The required answer is the run of lines from the one holding "Click the Redigera button" to the end of the data below, copied exactly and free of pictures.

+ + + +

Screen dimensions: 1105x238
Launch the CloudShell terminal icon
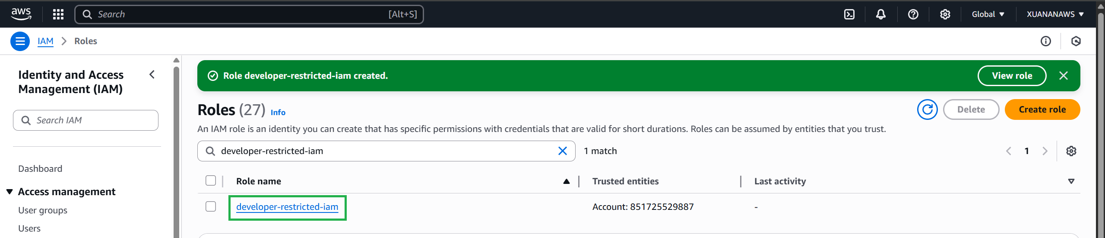(849, 14)
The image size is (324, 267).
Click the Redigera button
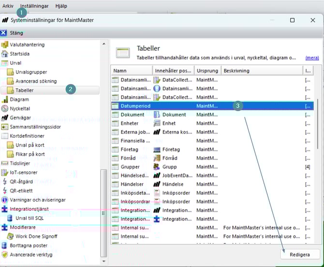[300, 254]
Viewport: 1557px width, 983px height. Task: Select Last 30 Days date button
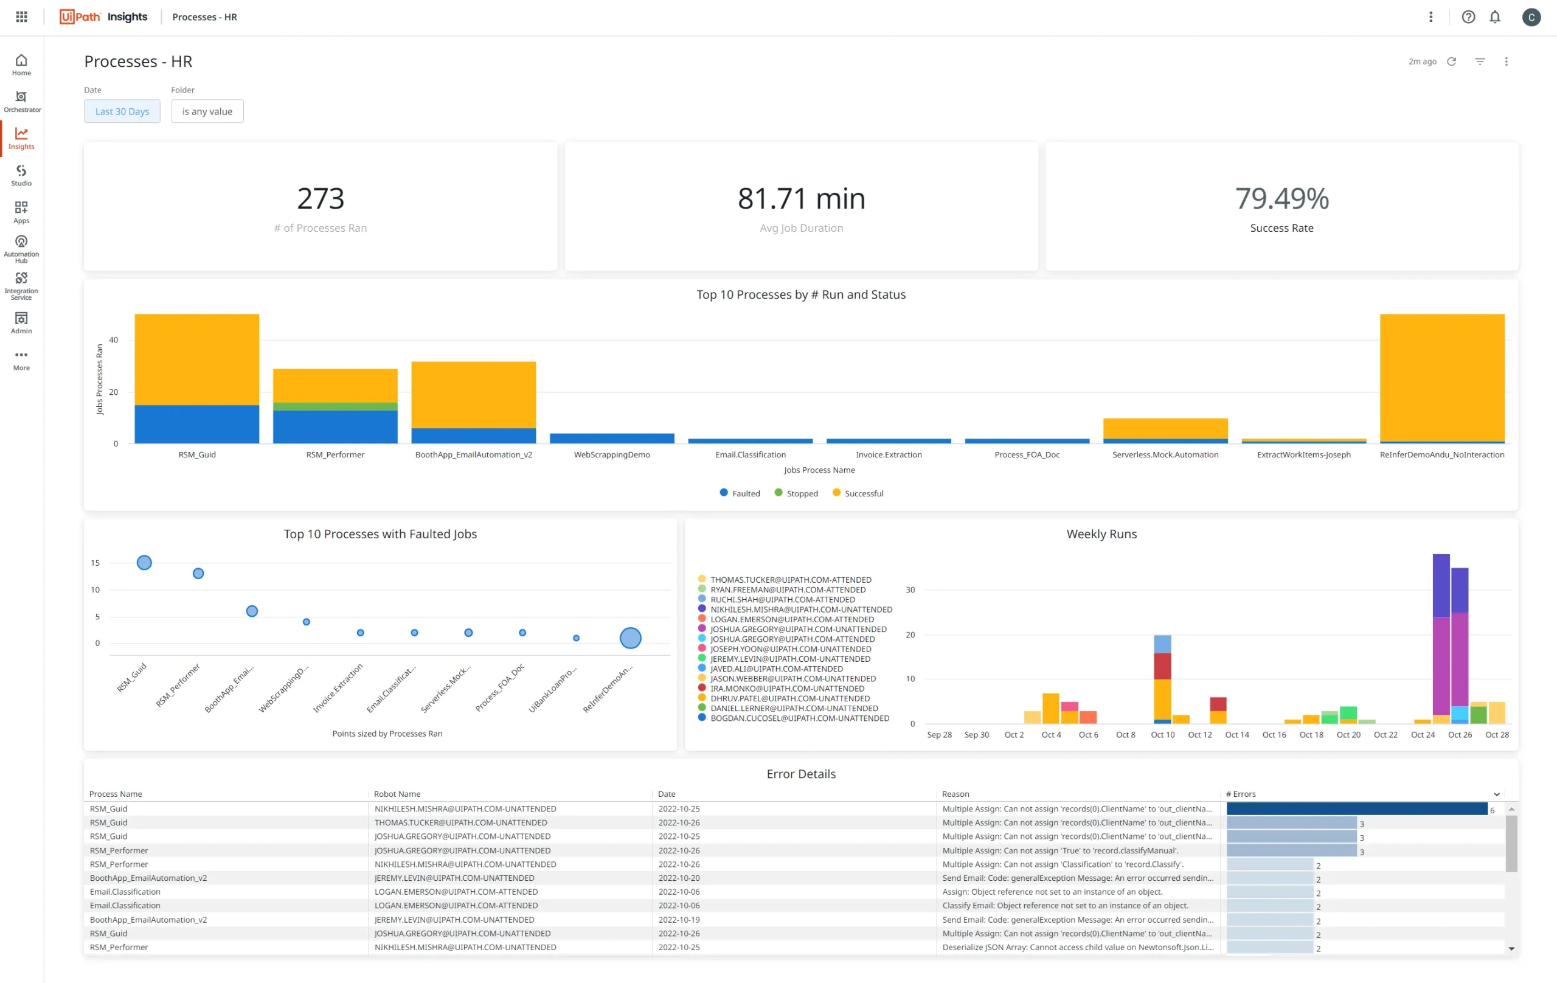point(122,110)
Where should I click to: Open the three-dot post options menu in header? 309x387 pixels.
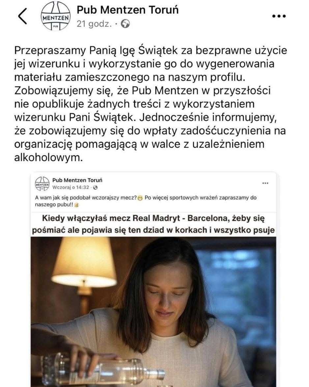coord(279,16)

+ + + +

Response box —
Click the Redigera button
[300, 254]
Viewport: 1557px width, 983px height. Task: Select Last 30 Days date button
point(122,110)
Where should I click to: Open the three-dot post options menu in header? 309x387 pixels.
coord(279,16)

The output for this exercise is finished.